All this begins with an email from Norm, where he writes to Brian, and it is seen that he has been diagnosed with cancer at sixty-four. He then decides to take it upon himself to go down memory lane with Brian, reflecting and reminiscing about his relationship with his son, first to show him that the things he thinks about him are wrong as per the way he reacted to the news of him being diagnosed with cancer and having only a few months to live, and secondly to bring them closer to enjoy his last months alive.
I loved so many things about this book. The author did a great job with the storytelling and the manner in which it was told. First, I loved how the stories were told through e-mails; it added life to the story and made it feel so real. I initially thought it was a non-fictional book; that’s how realistic it was. While reading the book, I was always looking forward to Brian’s reply at the end of the chapter to see his reactions towards the old memories rekindled and the new ones shared. I also loved how the author enlightened us a bit about Asperger’s syndrome and what it may look like dealing with someone of that nature; it gave me an understanding of it to some extent. I also loved how the author was able to communicate the emotions of the characters through words.
Reading the book was like going on an emotional rollercoaster; I was happy when the characters were happy and tossed into a deep state of sadness when they were sad. It takes a lot of effort to communicate the emotions of characters in a book in a way that readers can feel these emotions. I admire authors who can achieve this. Lastly, I loved how the author portrayed the unconditional love of a father. In the world today, we don’t see enough examples of the unconditional love of a father as opposed to that of a mother. This made this book somewhat like a breath of fresh air; the father-son love was enthralling.
The only issue I had with this book were the errors, which were mostly punctuation errors that had to do with the insertion of quotation marks. Save for this, it was an interesting book and a refreshing read. I did not identify any other issues with this book.

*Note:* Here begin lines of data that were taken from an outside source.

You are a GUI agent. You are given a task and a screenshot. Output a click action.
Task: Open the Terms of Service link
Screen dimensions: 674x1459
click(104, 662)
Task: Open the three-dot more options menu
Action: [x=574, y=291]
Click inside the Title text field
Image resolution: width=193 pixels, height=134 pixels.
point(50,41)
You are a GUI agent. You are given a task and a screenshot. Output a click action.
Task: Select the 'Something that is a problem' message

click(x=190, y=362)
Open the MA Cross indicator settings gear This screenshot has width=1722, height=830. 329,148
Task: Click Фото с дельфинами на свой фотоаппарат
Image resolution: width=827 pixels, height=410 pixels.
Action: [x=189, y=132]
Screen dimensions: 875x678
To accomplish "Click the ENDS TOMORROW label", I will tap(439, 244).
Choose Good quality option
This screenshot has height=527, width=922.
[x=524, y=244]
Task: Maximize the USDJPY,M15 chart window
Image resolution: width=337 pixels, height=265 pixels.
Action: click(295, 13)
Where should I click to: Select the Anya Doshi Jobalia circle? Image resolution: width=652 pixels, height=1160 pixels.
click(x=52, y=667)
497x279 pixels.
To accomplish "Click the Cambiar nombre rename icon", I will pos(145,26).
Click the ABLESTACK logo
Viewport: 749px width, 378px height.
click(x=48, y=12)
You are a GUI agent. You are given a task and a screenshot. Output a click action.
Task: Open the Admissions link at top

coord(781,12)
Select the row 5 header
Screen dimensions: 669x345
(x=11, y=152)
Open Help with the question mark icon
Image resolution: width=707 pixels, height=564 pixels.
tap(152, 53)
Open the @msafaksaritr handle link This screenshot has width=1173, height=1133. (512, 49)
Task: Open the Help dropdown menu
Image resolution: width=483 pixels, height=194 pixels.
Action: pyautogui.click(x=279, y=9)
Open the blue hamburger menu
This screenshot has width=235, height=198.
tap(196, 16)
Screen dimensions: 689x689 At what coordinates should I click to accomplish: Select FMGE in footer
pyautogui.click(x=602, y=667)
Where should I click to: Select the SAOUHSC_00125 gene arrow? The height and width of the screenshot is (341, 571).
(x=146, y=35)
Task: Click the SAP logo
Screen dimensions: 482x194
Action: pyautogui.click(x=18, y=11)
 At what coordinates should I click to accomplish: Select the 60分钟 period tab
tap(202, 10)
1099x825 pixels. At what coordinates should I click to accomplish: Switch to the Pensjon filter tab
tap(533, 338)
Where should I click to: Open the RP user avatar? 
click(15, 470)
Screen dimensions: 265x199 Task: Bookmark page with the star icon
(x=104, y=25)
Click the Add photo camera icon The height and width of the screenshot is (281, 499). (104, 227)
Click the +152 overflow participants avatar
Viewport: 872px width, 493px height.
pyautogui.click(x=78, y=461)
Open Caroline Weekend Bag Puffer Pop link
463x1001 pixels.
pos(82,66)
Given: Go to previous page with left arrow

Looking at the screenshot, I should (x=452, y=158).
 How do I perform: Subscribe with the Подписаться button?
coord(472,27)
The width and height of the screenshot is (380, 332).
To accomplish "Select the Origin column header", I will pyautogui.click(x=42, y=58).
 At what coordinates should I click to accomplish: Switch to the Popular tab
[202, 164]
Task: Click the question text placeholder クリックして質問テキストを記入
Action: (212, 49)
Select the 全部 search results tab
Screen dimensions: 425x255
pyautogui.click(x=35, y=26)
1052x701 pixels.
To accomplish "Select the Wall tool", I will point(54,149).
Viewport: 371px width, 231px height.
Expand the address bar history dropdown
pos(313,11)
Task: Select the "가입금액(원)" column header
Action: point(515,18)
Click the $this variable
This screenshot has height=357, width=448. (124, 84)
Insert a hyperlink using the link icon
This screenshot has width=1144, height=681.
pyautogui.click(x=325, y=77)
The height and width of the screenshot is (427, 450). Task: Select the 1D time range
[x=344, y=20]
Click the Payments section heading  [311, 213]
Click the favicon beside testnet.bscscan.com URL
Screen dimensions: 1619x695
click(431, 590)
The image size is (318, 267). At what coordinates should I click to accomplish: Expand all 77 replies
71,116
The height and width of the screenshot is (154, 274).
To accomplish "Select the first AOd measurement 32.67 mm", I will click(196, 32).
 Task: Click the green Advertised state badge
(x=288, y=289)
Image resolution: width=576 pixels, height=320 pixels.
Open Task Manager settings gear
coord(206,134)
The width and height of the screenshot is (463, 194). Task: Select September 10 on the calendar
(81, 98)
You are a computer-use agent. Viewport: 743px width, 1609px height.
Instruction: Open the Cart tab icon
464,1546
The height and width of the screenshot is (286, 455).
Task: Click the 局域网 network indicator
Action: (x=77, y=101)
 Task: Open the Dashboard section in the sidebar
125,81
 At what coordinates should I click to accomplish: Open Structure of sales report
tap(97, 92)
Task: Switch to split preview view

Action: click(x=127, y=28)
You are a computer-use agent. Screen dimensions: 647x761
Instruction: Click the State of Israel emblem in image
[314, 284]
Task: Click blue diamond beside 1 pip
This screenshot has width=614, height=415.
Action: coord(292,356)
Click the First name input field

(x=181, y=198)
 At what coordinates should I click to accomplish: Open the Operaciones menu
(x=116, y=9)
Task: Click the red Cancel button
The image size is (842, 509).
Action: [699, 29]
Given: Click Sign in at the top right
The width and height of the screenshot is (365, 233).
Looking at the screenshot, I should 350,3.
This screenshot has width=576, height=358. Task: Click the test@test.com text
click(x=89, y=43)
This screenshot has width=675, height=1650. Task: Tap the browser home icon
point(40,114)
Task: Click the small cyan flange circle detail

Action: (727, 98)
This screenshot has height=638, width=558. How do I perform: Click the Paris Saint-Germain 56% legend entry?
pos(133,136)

I would rate this book four out of five stars, and this is because I enjoyed every moment, page, and chapter of this book and would love for other readers to share in the thrill that comes from reading the book. Also, because I believe that this work of art deserves nothing less, as the book was superb except for the fact that it was not professionally edited, which led me to deduct a star. I recommend this book for readers interested in books about families, family relationships, and the unconditional love that comes with them. Readers curious about Asperger’s syndrome should also have a look at this book.